## Exercise instructions
a – According to the passage on Church of England ministry funding, how much money went to the new funding focus created in 2008?
b – Resume the passage on Church of England ministry funding, picking up after its final sentence.

## Document segment
..............................

The new funding focus created in 2008 – £7.25 million – is aimed at putting people in key places by resourcing lay and ordained ministry in these new areas and has been allocated to 15 dioceses where much of this new development is taking place. More details will be announced as dioceses firm up plans in their own communities.
Overall (and including the new funding stream) the Archbishops’ Council distributed more than £40m of parish level ministry and mission last year from the Commissioners’ funds (compared to £32.9 million in 2007), despite a year of declining asset values*, with £28 million distributed across the 29 least resourced dioceses.
A climbing wall for a community in Manchester, placed in a church building closed for worship; the annual festival pilgrimage at St Albans; youth and children’s work in central London; Oxford diocese’s ‘Cutting Edge’ ministries (to create new and self-sustaining ministries alongside the parish network); and many more community-based projects around the country were supported by the Commissioners’ funds last year. The Church Urban Fund and the Archbishops’ Council Youth Evangelism Fund also received support.

..............................

## Raw data
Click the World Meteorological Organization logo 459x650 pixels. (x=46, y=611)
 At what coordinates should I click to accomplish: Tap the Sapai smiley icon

..............................

## Expected outputs
a – £7.25 million

b –
The 2008 audited report shows that the Commissioners intend to continue planned levels of support for dioceses through to the end of 2010 and hope to maintain the current level of support for dioceses in cash terms into 2011–13. For several years, the Commissioners have operated a smoothing arrangement in terms of distribution of funds – paying out less to dioceses than might have been possible in good years to keep funding back to maintain a steady or smooth level of contribution.
The annual cost of running the CofE is more than £1.1 billion, more than three-quarters of this comes from dioceses and parishes, mainly parish giving. The Commissioners contribute around 17 per cent – £197.7 million in 2008 – covering pensions earned by clergy for service before 1998, support for the ministry of the church in parishes and the work of bishops and cathedrals.
*The 2008 Annual Report shows a negative total return of -19.6 per cent compared to the average of 5.7 per cent per year over the past 10 years.